_CONSIGNE A_
Extrayez de la liste les lignes qui vont de celle contenant « Tümünü göster (53, 429) » à celle contenant « Orgulhosamente mantido com », ces deux lignes incluses, et reproduisez-les sans la moindre modification.

=== EXTRAIT DU DOCUMENT ===

Il ne peut plus y avoir de vertu dans la république. Le peuple veut faire les fonctions des magistrats : on ne les respecte donc plus. Les délibérations du sénat n’ont plus de poids : on n’a donc plus d’égard pour les sénateurs, et par conséquent pour les vieillards. Que si l’on n’a pas du respect pour les vieillards, on n’en aura pas non plus pour les pères : les maris ne méritent pas plus de déférence, ni les maîtres plus de soumission. Tout le monde parviendra à aimer ce libertinage : la gêne du commandement fatiguera, comme celle de l’obéissance. Les femmes, les enfants, les esclaves n’auront de soumission pour personne. Il n’y aura plus de mœurs, plus d’amour de l’ordre, enfin plus de vertu.

=== LISTE À TRAITER ===

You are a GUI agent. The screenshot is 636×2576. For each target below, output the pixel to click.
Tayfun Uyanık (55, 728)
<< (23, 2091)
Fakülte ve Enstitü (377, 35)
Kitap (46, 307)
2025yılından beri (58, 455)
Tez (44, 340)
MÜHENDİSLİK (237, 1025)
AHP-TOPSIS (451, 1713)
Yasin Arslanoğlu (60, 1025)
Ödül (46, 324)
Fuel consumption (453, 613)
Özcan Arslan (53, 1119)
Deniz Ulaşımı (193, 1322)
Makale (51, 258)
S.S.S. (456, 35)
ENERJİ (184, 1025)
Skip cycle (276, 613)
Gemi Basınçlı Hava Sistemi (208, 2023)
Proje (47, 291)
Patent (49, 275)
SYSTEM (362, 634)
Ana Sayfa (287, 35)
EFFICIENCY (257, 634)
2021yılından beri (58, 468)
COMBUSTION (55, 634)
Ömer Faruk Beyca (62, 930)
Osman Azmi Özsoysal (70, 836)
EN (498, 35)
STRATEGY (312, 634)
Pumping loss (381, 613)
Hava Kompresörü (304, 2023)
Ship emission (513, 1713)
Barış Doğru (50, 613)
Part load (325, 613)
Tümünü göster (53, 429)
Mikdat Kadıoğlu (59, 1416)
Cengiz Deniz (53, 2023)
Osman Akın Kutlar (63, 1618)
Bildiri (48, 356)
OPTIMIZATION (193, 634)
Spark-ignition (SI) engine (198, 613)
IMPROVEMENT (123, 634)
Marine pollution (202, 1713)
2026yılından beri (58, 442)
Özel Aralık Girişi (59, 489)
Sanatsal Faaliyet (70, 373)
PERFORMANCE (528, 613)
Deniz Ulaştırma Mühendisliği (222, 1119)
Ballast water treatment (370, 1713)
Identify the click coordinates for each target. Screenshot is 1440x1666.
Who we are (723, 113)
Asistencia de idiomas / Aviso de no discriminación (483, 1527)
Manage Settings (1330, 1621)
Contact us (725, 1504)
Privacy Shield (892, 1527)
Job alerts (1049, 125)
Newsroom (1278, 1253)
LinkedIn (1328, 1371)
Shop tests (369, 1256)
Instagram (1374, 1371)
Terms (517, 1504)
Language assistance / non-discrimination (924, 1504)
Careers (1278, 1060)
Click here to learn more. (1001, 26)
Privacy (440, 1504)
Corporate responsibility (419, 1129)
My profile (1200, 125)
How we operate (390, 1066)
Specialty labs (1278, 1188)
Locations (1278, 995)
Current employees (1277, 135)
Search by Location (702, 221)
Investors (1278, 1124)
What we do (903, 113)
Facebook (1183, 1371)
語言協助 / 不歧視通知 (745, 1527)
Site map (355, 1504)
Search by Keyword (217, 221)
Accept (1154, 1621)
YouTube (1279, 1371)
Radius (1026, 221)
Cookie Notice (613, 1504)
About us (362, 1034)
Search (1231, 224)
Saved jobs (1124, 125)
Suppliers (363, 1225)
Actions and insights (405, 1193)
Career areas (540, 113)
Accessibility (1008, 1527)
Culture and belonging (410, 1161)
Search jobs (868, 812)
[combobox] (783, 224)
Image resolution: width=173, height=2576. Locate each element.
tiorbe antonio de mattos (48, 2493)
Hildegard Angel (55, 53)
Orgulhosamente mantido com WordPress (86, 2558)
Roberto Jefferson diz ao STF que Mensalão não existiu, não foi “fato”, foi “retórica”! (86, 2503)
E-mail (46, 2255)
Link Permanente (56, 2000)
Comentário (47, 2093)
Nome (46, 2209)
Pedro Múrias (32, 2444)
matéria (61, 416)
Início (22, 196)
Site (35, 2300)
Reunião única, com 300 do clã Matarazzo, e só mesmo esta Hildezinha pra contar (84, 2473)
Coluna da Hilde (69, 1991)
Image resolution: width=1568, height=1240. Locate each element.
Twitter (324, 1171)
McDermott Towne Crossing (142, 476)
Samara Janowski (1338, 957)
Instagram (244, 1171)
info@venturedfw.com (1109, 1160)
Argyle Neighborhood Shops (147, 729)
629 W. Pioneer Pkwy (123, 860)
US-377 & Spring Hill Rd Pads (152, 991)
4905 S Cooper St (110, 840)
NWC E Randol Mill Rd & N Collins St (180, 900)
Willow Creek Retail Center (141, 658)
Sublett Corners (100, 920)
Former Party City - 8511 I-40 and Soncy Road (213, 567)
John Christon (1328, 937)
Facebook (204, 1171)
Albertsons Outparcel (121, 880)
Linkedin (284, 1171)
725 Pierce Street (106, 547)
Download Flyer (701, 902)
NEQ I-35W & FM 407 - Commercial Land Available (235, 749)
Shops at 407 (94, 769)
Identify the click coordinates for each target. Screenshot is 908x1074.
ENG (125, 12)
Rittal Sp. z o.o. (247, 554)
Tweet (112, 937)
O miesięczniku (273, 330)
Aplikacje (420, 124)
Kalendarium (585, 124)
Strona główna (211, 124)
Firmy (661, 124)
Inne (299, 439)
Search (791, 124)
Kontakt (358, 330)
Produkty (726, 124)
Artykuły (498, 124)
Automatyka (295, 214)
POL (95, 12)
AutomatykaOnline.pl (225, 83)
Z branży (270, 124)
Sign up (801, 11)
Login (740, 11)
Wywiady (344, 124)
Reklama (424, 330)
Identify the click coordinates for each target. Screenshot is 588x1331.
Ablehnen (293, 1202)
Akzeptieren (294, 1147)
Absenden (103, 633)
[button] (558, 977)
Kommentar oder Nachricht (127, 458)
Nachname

===

_CONSIGNE B_
Recopiez intégralement l'extrait sur la vertu dans la république, sans rien y changer.

_RÉPONSE A_
Tümünü göster (53, 429)
Mikdat Kadıoğlu (59, 1416)
Cengiz Deniz (53, 2023)
Osman Akın Kutlar (63, 1618)
Bildiri (48, 356)
OPTIMIZATION (193, 634)
Spark-ignition (SI) engine (198, 613)
IMPROVEMENT (123, 634)
Marine pollution (202, 1713)
2026yılından beri (58, 442)
Özel Aralık Girişi (59, 489)
Sanatsal Faaliyet (70, 373)
PERFORMANCE (528, 613)
Deniz Ulaştırma Mühendisliği (222, 1119)
Ballast water treatment (370, 1713)
Identify the click coordinates for each target. Screenshot is 1440x1666.
Who we are (723, 113)
Asistencia de idiomas / Aviso de no discriminación (483, 1527)
Manage Settings (1330, 1621)
Contact us (725, 1504)
Privacy Shield (892, 1527)
Job alerts (1049, 125)
Newsroom (1278, 1253)
LinkedIn (1328, 1371)
Shop tests (369, 1256)
Instagram (1374, 1371)
Terms (517, 1504)
Language assistance / non-discrimination (924, 1504)
Careers (1278, 1060)
Click here to learn more. (1001, 26)
Privacy (440, 1504)
Corporate responsibility (419, 1129)
My profile (1200, 125)
How we operate (390, 1066)
Specialty labs (1278, 1188)
Locations (1278, 995)
Current employees (1277, 135)
Search by Location (702, 221)
Investors (1278, 1124)
What we do (903, 113)
Facebook (1183, 1371)
語言協助 / 不歧視通知 (745, 1527)
Site map (355, 1504)
Search by Keyword (217, 221)
Accept (1154, 1621)
YouTube (1279, 1371)
Radius (1026, 221)
Cookie Notice (613, 1504)
About us (362, 1034)
Search (1231, 224)
Saved jobs (1124, 125)
Suppliers (363, 1225)
Actions and insights (405, 1193)
Career areas (540, 113)
Accessibility (1008, 1527)
Culture and belonging (410, 1161)
Search jobs (868, 812)
[combobox] (783, 224)
Image resolution: width=173, height=2576. Locate each element.
tiorbe antonio de mattos (48, 2493)
Hildegard Angel (55, 53)
Orgulhosamente mantido com WordPress (86, 2558)

_RÉPONSE B_
Il ne peut plus y avoir de vertu dans la république. Le peuple veut faire les fonctions des magistrats : on ne les respecte donc plus. Les délibérations du sénat n’ont plus de poids : on n’a donc plus d’égard pour les sénateurs, et par conséquent pour les vieillards. Que si l’on n’a pas du respect pour les vieillards, on n’en aura pas non plus pour les pères : les maris ne méritent pas plus de déférence, ni les maîtres plus de soumission. Tout le monde parviendra à aimer ce libertinage : la gêne du commandement fatiguera, comme celle de l’obéissance. Les femmes, les enfants, les esclaves n’auront de soumission pour personne. Il n’y aura plus de mœurs, plus d’amour de l’ordre, enfin plus de vertu.